Seagrasses embody adaptability and resilience. This is hope, in biological form.

Seagrasses are also hubs of microbial activity. The roots of all flowering plants on land export a little sugar to feed bacteria. Seagrasses turn the trickle into a gush. The sediment close to their roots can be as sweet as fruit nectars or tree sap, although to human tongues the mud tastes overwhelmingly of salt and decay. This sugary generosity comes with restrictions. Along with the sugars, seagrass roots suffuse their surroundings with aromatic chemicals, many of which are familiar to us as the aromas of coffee, red wine, and tree bark. These chemicals lock up the sugar. Most bacteria can’t benefit from the sweetness around them. But a few have a key to the lock. Among these are bacteria that supply nitrogen to seagrass roots, detoxify sulfur, and use hydrogen as a food. It seems that seagrasses are feeding helpful bacteria, while starving others. The plants may also be dumping excess sugars on sunny days, lacing this sweetness with aromatic chemicals to prevent harmful bacterial overgrowth.

Seagrasses feed the bacteria on their leaves and roots.
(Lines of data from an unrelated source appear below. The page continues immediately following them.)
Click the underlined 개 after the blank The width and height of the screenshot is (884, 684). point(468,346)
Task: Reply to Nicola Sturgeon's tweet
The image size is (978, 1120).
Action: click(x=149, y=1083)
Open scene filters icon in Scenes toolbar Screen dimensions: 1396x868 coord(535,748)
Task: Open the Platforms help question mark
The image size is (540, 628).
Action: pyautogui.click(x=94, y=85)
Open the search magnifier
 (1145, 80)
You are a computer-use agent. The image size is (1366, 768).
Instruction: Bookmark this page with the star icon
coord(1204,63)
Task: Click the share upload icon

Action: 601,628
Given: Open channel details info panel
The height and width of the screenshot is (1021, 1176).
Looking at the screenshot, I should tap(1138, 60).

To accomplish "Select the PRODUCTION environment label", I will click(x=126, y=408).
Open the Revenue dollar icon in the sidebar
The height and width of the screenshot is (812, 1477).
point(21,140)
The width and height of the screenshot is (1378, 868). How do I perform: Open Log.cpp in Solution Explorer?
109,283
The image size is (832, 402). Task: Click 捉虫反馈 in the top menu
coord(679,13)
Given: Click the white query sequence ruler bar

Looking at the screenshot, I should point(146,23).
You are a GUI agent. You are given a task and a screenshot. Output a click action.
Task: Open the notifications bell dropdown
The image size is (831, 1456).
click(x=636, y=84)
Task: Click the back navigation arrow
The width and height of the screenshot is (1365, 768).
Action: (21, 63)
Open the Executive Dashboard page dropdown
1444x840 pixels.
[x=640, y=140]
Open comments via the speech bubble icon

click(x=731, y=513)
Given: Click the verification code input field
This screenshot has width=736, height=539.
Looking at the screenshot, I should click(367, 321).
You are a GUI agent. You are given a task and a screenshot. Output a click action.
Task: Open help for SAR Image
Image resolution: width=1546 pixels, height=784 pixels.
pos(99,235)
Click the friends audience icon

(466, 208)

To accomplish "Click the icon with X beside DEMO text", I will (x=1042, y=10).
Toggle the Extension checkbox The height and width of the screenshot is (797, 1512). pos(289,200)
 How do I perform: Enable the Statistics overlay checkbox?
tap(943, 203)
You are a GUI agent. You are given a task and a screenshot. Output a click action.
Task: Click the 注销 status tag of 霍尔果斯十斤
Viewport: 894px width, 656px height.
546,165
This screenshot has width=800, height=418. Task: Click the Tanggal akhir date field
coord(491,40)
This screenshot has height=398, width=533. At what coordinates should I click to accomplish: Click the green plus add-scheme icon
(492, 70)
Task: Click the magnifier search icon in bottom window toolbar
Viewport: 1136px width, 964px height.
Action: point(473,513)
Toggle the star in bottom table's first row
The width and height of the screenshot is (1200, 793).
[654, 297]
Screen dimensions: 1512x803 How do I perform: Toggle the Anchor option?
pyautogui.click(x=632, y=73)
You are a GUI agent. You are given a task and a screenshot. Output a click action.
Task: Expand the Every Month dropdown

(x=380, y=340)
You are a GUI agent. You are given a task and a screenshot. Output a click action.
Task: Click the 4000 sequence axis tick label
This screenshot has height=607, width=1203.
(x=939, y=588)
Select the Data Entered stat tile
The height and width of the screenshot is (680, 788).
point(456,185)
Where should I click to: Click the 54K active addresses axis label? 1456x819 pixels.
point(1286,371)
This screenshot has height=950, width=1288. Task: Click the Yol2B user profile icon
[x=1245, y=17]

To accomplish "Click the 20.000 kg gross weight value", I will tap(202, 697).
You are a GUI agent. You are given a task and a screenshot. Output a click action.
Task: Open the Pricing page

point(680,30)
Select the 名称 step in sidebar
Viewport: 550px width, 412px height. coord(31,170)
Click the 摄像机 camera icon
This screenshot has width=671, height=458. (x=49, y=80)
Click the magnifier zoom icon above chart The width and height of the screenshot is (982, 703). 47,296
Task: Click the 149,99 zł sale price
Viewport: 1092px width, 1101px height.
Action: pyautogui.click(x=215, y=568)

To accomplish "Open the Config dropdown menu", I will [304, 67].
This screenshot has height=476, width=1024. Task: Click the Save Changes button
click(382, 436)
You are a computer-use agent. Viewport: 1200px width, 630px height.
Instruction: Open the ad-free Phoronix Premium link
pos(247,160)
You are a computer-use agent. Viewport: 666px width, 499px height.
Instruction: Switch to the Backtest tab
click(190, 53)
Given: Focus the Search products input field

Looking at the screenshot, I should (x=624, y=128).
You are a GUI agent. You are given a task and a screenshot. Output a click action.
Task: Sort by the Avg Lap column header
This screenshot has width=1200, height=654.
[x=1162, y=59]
In return, bacteria protect the plants. Like hatchet clams, root bacteria can purge sulfur. In one Mediterranean species, Posidonia oceanica or Neptune grass, bacteria inside roots snare dissolved nitrogen gas and turn it into ammonia and amino acids. The bacteria then shunt these nitrogen-containing molecules to the seagrass, a built-in supply of fertilizer. The seagrass reciprocates with sugars. This symbiosis was only recently uncovered and it is likely that other seagrasses, many of which are known to host nitrogen-supplying bacteria around their roots, have similarly hospitable internal arrangements.

To human senses, fibrous seagrass roots running through sediment can be boring. Just threads and mud. But at the scale of microbes and molecules, the rhizosphere, “root world,” roils with life.

No other plant has achieved as complete a transformation of its body, genes, and life cycle as seagrasses. Their success depends on a careful combination of atavism and innovation. They reversed the course of land plant evolution, going back to the seas four hundred million years after their ancestors crept onto land. In doing so, they became alga-like, especially in the structure of their leaves, but invented new flower shapes, air conduits, biochemistry, and ecological partnerships to accommodate the oceans. Remarkably, seagrasses took the plunge many times. All seagrasses descend from a group of flowering plants that includes the arums and water plantains, many of which grow in swamps or along streams. Starting one hundred million years ago, three or four independent groups took to the seas. What we call by a single name, the seagrasses, are, in fact, several different clans that each took to the oceans.

Seagrasses embody adaptability and resilience. This is hope, in biological form.